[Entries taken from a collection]
....

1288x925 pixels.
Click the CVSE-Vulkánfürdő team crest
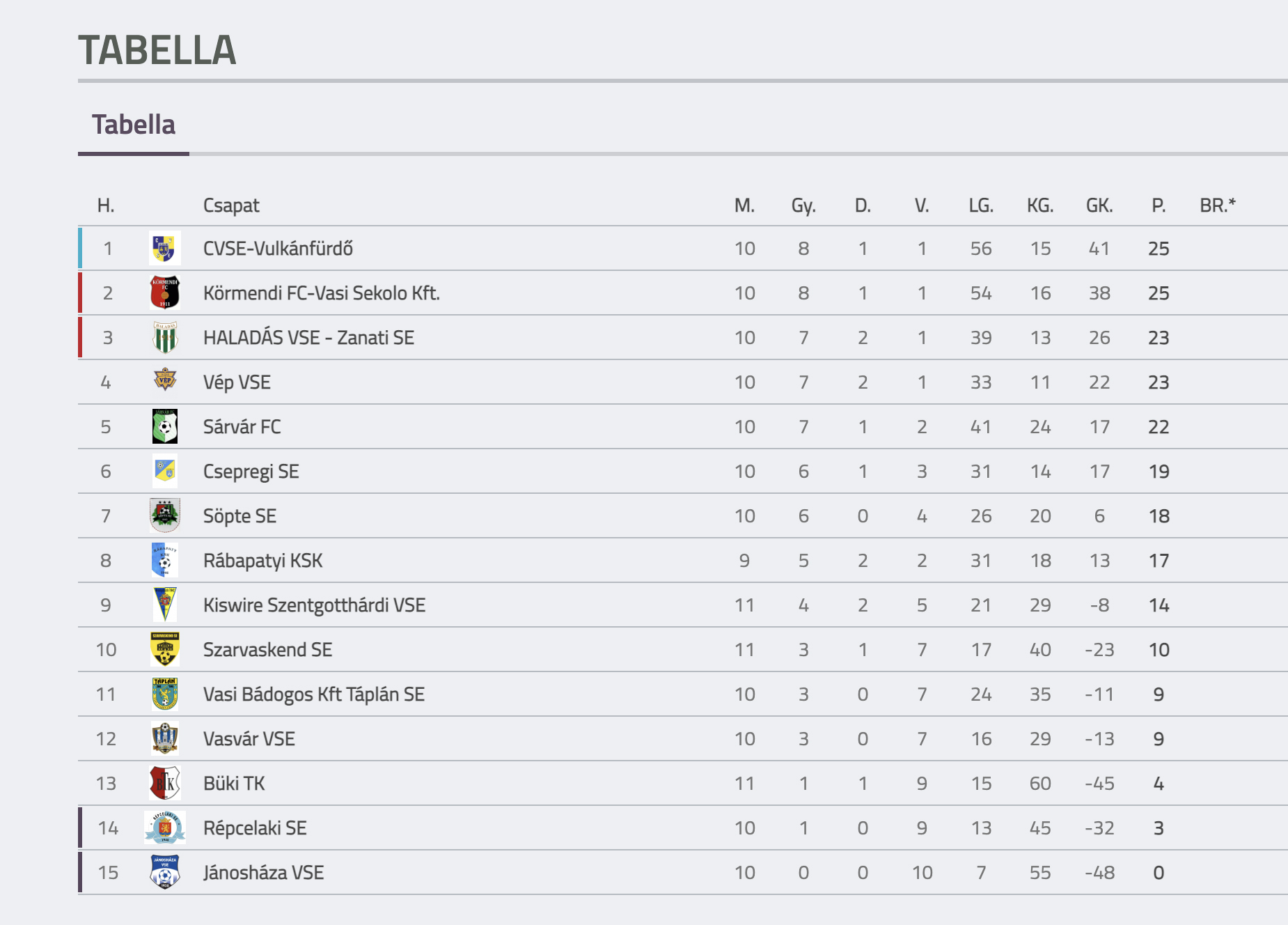pyautogui.click(x=165, y=248)
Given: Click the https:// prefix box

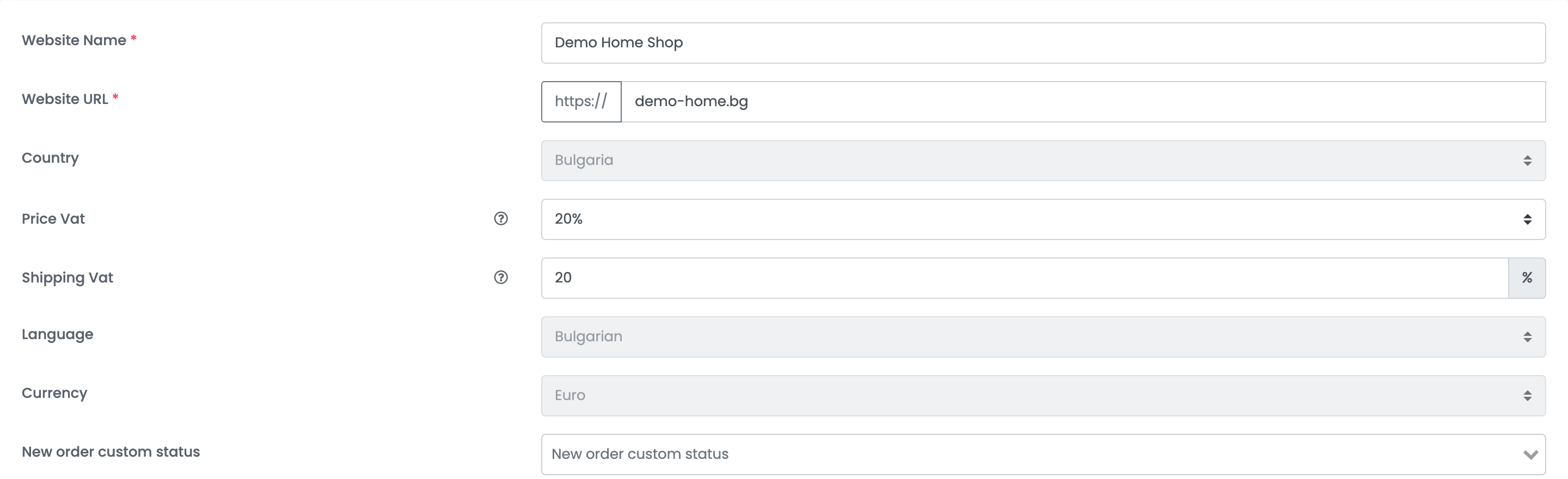Looking at the screenshot, I should click(581, 102).
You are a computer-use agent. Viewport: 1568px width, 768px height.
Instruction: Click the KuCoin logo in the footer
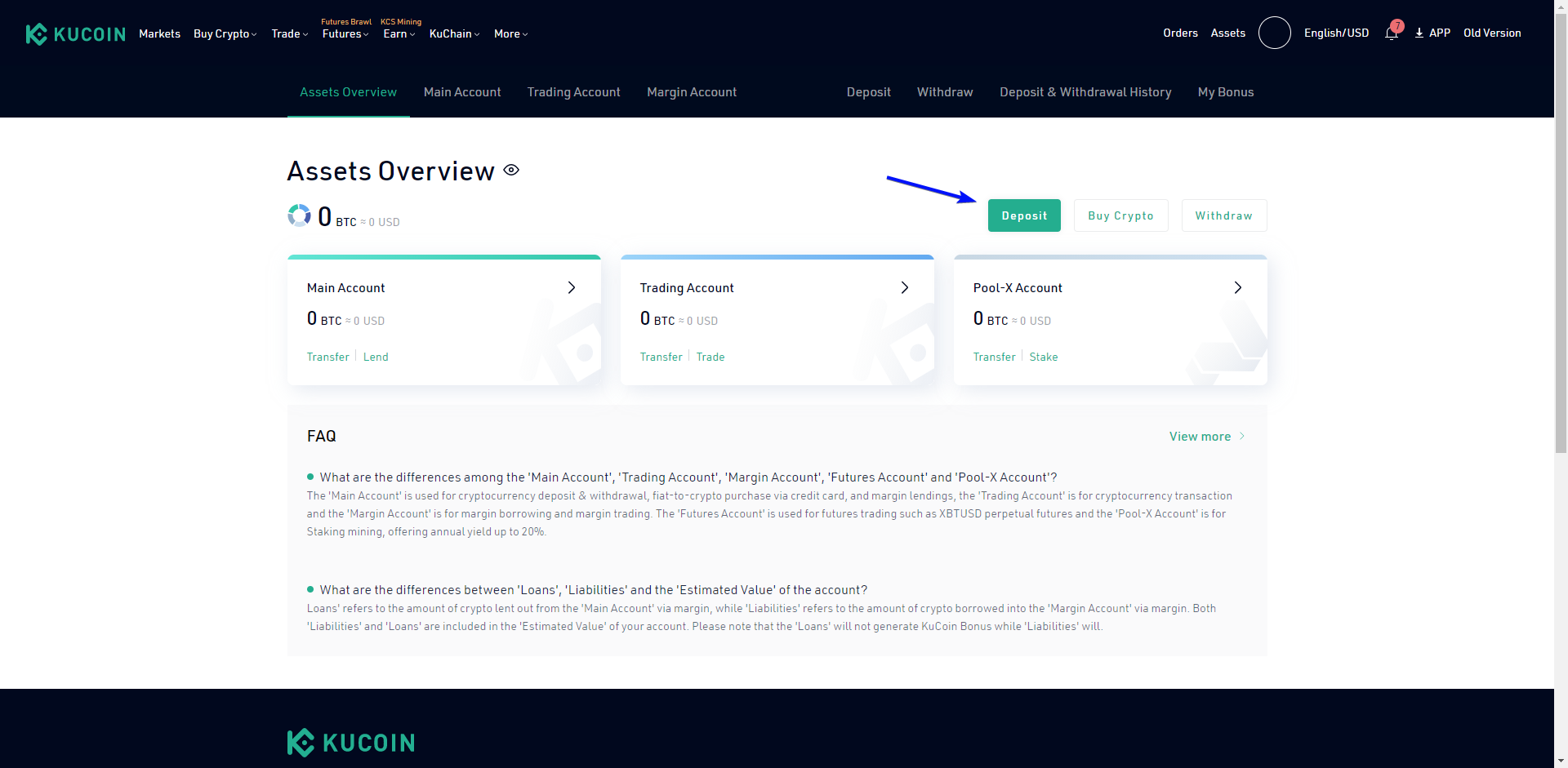pos(351,743)
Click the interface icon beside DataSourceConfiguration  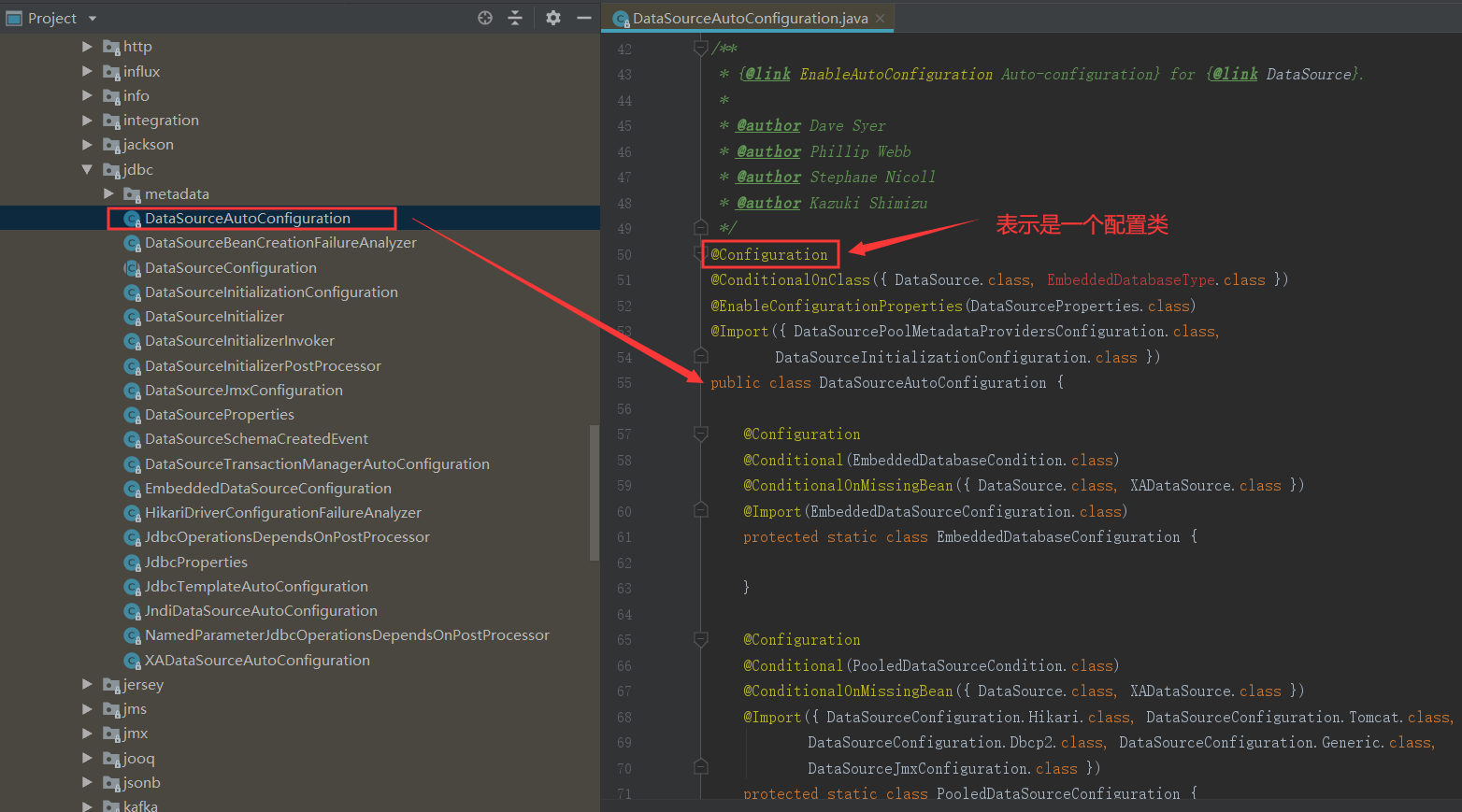(x=132, y=267)
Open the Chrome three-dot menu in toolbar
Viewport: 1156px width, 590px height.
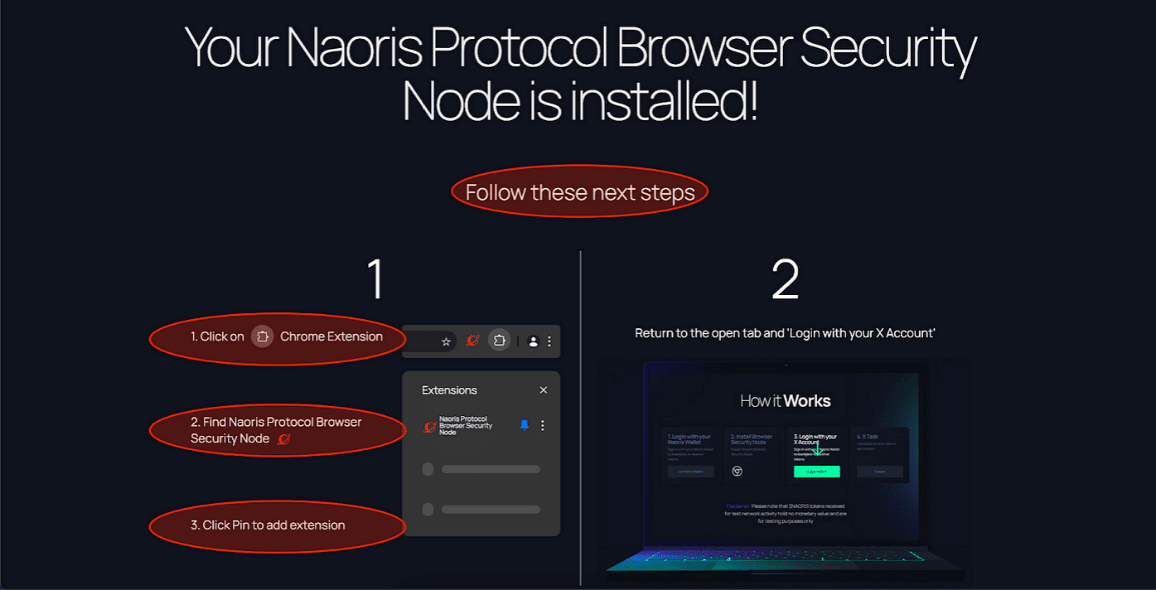(549, 341)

....

TASK BRIEF
In the data above, find the line containing "Open the Chrome three-dot menu in toolbar"; from there, please write out each line through the end, exactly, with the pictures omitted.

RESPONSE AREA
Open the Chrome three-dot menu in toolbar
Viewport: 1156px width, 590px height.
(549, 341)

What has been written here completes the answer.